Identification and Development of a New Positron Emission Tomography Ligand 4-(2-Fluoro-4-[(11)C]methoxyphenyl)-5-((1-methyl-1H-pyrazol-3-yl)methoxy)picolinamide for Imaging Metabotropic Glutamate Receptor Subtype 2 (mGlu(2)).

Metabotropic glutamate receptor 2 (mGlu(2)) is a known target for treating several central nervous system (CNS) disorders. To develop a viable positron emission tomography (PET) ligand for mGlu(2), we identified new candidates 5a-i that are potent negative allosteric modulators (NAMs) of mGlu(2). Among these candidates, 4-(2-fluoro-4-methoxyphenyl)-5-((1-methyl-1H-pyrazol-3-yl)methoxy)picolinamide (5i, also named as [(11)C]MG2-1812) exhibited high potency, high subtype selectivity, and favorable lipophilicity.

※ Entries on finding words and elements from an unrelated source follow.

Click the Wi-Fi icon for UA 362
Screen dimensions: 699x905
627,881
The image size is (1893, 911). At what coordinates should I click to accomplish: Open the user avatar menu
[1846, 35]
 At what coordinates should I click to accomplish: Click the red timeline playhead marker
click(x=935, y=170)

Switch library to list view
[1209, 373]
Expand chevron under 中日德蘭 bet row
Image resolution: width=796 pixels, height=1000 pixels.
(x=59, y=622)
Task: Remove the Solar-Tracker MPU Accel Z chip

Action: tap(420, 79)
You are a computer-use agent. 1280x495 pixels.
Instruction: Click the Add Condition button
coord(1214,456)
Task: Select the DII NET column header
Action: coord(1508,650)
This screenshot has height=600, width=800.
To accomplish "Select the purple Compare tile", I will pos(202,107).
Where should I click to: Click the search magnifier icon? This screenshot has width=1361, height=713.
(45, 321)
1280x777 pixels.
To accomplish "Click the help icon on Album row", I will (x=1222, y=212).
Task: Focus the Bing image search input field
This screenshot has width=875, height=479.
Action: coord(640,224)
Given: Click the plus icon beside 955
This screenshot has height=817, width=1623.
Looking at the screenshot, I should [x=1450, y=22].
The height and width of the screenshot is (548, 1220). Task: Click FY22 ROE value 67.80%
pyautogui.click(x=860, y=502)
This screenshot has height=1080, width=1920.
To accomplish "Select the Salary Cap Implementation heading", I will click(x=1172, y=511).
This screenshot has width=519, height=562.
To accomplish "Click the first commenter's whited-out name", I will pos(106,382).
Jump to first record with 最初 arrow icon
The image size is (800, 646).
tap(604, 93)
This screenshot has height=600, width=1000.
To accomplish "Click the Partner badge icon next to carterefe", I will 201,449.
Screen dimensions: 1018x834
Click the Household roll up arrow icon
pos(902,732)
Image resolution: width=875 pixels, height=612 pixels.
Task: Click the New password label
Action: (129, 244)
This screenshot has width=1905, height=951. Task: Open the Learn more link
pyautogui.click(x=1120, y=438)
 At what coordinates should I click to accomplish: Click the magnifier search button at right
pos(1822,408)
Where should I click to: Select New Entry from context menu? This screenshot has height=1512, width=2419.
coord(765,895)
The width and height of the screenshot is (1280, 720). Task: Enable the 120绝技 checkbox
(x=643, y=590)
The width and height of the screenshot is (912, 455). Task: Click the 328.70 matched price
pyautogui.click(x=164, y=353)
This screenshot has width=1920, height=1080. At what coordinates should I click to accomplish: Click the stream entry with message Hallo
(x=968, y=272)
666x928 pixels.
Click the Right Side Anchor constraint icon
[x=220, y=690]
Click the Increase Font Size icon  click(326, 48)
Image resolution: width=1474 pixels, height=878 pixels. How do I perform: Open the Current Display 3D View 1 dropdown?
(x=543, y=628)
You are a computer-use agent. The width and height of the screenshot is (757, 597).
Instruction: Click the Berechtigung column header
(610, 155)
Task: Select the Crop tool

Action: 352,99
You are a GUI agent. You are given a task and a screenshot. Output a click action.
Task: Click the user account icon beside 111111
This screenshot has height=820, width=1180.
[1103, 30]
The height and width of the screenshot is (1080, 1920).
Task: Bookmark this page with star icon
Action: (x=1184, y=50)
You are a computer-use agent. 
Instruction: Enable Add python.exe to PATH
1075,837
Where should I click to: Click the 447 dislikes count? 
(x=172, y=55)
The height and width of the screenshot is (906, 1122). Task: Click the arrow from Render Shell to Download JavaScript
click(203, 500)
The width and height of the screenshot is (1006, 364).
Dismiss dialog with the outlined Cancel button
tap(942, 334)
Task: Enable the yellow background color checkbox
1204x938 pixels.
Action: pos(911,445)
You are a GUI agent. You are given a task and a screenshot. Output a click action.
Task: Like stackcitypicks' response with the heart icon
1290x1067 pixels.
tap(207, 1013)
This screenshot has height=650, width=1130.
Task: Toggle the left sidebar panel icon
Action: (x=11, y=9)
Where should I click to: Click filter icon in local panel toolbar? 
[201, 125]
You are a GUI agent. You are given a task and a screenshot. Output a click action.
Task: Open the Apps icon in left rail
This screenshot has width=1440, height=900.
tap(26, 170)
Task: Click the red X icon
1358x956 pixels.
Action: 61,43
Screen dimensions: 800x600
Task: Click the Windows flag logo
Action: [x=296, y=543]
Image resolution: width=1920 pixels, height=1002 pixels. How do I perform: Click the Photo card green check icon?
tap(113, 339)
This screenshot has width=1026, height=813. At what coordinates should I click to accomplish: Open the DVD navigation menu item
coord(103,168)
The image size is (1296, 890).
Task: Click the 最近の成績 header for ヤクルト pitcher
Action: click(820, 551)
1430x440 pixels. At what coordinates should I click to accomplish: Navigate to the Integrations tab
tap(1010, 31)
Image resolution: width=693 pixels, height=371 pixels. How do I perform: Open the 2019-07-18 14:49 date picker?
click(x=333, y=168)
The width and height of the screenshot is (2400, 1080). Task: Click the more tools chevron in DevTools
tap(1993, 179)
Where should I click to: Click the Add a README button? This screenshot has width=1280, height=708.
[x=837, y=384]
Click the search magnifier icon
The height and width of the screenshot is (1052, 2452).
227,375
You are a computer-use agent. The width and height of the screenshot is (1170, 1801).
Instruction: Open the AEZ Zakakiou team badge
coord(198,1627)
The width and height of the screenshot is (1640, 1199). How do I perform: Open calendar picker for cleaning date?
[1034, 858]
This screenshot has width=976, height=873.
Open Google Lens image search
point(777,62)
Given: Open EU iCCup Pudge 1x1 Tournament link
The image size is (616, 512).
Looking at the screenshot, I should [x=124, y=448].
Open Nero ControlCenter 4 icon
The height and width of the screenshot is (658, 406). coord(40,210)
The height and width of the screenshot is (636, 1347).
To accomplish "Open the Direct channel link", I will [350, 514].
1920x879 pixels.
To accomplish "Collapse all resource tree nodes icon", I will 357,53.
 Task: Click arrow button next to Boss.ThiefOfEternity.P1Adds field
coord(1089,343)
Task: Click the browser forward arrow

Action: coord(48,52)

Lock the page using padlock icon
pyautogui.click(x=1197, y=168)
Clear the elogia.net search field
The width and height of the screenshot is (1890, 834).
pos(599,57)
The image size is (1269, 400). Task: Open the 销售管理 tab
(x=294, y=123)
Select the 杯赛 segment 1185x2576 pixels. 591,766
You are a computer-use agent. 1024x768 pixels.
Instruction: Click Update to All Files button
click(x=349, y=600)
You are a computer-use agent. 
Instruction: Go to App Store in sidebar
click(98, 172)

Compound 5i was labeled with positron-emitting carbon-11 ((11)C) to obtain [(11)C]5i in high radiochemical yield and high molar activity by O-[(11)C]methylation of the phenol precursor 12 with [(11)C]CH(3)I. In vitro autoradiography with [(11)C]5i showed heterogeneous radioactive accumulation in the brain tissue sections, ranked in the order: cortex > striatum > hippocampus > cerebellum ≫ thalamus > pons. PET study of [(11)C]5i indicated in vivo specific binding of mGlu(2) in the rat brain. Based on the [(11)C]5i scaffold, further optimization for new candidates is underway to identify a more suitable ligand for imaging mGlu(2).